Anche ai nuovi arrivati l'uomo continuò a indicare un posto e a dare
istruzioni, infondendo coraggio e speranza. Presto i capitani di
Sylverinn raggiunsero il gruppetto portando altri soldati e
organizzando in maniera più razionale la difesa. Dall'alto della
collina si notava un cambiamento nel tessuto sfilacciato delle truppe
di Sylverinn. Benché gli assalitori fossero quasi arrivati agli
accampamenti la loro avanzata non progrediva più, e le cariche si
infrangevano contro un nuovo sbarramento.

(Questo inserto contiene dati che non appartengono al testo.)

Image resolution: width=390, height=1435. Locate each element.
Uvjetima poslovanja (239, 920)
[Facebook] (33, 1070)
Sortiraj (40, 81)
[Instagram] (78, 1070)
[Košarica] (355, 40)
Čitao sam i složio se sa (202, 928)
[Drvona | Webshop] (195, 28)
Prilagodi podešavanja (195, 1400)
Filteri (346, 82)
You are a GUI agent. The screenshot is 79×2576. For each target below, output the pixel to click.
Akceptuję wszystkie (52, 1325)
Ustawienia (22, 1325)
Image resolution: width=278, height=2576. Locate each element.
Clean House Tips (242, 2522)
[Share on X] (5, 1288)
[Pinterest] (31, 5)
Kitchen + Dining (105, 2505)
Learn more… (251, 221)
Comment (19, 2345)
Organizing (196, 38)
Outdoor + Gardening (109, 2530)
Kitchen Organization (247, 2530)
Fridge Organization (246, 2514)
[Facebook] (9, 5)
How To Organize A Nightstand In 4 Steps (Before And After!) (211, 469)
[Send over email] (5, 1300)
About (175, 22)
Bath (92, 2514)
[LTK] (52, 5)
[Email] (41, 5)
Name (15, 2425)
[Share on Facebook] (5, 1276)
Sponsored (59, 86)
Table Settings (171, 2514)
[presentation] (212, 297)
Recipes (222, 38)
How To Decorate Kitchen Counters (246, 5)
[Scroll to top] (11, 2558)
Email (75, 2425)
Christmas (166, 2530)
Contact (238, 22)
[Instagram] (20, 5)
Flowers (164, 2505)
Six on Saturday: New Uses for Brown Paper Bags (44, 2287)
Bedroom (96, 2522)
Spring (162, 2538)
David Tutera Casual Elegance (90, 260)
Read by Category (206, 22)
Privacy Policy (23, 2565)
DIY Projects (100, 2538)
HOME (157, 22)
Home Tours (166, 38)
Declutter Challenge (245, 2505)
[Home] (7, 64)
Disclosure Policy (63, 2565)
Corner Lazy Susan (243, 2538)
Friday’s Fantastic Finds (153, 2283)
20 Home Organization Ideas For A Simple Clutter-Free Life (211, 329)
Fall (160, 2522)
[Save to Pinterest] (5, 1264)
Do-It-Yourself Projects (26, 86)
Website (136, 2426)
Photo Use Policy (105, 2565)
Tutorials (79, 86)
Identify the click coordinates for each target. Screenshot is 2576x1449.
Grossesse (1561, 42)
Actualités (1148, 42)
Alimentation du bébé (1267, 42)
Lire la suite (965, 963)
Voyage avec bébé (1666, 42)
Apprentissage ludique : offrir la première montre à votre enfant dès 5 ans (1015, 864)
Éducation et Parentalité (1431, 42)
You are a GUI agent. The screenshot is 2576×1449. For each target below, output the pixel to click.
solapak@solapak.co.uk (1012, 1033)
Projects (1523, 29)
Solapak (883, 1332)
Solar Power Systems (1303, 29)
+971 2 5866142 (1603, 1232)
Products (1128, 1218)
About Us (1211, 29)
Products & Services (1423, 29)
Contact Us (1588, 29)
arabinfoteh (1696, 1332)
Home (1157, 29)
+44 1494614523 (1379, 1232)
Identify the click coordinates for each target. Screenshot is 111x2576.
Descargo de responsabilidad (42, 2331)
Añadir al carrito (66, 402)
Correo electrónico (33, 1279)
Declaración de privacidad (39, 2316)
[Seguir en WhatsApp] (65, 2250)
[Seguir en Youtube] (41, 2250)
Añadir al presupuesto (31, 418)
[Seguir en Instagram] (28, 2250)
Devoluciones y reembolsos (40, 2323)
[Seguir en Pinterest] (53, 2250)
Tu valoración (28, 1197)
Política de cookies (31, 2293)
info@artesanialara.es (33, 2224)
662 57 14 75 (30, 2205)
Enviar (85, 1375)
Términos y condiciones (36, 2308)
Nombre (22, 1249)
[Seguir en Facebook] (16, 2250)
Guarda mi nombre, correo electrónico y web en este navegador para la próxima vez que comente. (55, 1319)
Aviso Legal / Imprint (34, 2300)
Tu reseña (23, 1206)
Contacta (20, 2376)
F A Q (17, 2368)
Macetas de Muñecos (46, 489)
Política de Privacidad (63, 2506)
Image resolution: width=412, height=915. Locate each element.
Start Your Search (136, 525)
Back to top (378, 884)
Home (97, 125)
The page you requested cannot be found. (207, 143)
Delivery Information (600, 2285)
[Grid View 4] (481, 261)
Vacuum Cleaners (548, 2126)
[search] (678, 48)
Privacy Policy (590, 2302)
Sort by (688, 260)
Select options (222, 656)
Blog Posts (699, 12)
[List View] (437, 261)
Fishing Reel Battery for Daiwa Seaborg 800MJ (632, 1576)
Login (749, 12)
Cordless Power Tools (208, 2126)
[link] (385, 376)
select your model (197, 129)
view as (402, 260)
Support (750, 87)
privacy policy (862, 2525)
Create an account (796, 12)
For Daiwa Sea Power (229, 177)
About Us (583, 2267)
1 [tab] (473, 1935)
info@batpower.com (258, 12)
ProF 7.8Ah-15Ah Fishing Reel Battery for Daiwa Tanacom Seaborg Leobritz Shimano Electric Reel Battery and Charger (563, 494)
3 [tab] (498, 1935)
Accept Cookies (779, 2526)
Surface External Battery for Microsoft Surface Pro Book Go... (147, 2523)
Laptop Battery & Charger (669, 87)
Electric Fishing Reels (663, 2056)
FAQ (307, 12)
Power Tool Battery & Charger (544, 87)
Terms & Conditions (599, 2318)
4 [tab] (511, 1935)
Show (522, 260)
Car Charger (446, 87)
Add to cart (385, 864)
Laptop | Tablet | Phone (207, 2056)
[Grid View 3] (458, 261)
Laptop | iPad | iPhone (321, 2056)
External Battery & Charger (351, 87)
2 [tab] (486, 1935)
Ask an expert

E giunse il re. Il Signore
di Sylverinn piombò sul campo di battaglia con la forza inarrestabile
del lampo, nella sua armatura regale risplendente nel sole
primaverile. La guardia scelta lo seguiva suonando i corni da
battaglia, incitando con alte grida i cavalli rivestiti di armature
bronzee, i generali lo precedevano con i vessilli orgogliosamente
frementi nel vento mattutino. L'apparizione fu travolgente. L'esercito
di Sylverinn accolse il suo signore con un unico ruggente grido, e si
slanciò in avanti per aprirgli la strada. Quello di Tannister si
arrestò, poiché la presenza del Sire avversario rendeva ancor più
evidente l'assenza del proprio. In breve, la situazione si rovesciò.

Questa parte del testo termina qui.